Kirkus Reviews QR Code
FIRE BASE ILLINGWORTH by Philip Keith

FIRE BASE ILLINGWORTH

An Epic True Story of Remarkable Courage Against Staggering Odds

by Philip Keith

Pub Date: Oct. 29th, 2013
ISBN: 978-1-250-02495-4
Publisher: St. Martin's

The propulsive history of American soldiers under siege in the last days of the Vietnam War.

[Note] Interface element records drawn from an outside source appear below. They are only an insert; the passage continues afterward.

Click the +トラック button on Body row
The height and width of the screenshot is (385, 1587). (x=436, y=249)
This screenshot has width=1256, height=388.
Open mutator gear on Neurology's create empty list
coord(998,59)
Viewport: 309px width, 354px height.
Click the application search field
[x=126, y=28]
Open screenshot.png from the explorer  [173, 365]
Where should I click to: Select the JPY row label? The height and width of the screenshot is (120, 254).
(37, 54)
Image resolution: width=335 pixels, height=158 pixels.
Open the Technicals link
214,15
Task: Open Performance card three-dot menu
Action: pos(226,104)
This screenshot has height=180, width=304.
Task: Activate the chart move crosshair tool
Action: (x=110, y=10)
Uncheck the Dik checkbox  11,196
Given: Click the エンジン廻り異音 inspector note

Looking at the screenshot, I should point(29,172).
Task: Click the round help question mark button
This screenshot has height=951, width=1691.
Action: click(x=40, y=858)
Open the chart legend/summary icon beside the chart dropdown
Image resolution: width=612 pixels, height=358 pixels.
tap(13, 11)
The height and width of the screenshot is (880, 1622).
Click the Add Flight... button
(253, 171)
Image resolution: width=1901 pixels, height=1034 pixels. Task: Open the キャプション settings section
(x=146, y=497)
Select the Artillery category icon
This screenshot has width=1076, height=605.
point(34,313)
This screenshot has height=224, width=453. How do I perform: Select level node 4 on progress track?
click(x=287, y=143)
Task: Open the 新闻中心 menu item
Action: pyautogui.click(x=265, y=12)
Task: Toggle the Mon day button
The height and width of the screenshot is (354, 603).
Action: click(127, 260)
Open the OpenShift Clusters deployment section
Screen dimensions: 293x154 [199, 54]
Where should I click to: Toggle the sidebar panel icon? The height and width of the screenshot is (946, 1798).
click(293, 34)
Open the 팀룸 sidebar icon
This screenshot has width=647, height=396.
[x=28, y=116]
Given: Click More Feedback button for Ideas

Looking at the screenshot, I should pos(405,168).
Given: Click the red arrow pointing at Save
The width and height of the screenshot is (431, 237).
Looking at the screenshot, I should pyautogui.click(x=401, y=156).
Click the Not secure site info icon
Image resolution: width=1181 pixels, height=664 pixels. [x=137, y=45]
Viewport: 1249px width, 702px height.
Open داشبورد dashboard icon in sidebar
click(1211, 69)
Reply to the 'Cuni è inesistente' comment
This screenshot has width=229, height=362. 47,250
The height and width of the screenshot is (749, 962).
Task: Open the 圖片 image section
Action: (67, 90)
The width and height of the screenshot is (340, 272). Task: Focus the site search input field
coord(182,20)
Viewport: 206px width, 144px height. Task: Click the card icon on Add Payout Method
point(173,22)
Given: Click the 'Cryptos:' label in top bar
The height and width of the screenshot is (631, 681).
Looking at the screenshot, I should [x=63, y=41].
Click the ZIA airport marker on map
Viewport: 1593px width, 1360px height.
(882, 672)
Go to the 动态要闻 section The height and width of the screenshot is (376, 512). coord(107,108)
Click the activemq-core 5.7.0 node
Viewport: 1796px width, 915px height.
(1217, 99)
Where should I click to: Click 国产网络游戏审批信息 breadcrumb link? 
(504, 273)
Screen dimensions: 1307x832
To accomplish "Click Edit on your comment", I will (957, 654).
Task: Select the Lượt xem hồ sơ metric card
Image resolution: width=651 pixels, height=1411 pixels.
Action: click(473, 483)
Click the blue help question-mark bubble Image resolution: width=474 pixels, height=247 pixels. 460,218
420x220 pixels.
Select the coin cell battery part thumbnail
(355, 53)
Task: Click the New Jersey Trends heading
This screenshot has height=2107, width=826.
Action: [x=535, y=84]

Keith (Blackhorse Riders: A Desperate Last Stand, an Extraordinary Rescue Mission, and the Vietnam Battle America Forgot, 2012), a decorated veteran of three tours in Vietnam, explains that by 1970, as part of Nixon’s “Vietnamization” strategy to conclude the war, lightly fortified “fire support bases” were increasingly positioned to lure the North Vietnamese Army into mounting cross-border attacks from Cambodia. At FSB Illingworth, a hodgepodge of ill-equipped infantry and artillery units, along with a cavalry unit with inoperable tanks, were well-aware that the FSB had not been moved in far too long; in effect, the luckless soldiers were being used as bait. Their suspicions proved correct during a massive pre-dawn NVA assault, which Keith depicts with precise chronology and gruesome detail. The author highlights both the bravery of individual soldiers and the impractical planning that pervaded the conflict. He suggests that the battle’s survivors still feel they were treated shabbily by the command structure: “They do not see their victory as an accomplishment, except in terms of making it out alive.” Yet, to the officers behind the confrontational strategy, the few-dozen casualties were deemed “ ‘acceptable’ if the action had destroyed the enemy’s capability to conduct operations in this sector.” But Keith also claims that news of the engagement traveled far up the chain of command. His extensive research produces impressive verisimilitude, and the moment-by-moment accuracy of his battle re-enactment makes up for occasional purple prose—e.g., “the entire company…were on the hot seat again, and the NVA was turning up the flames.”

A respectful account of a battle that was “a perfect microcosm of what the Vietnam War was becoming in the early days of Vietnamization.”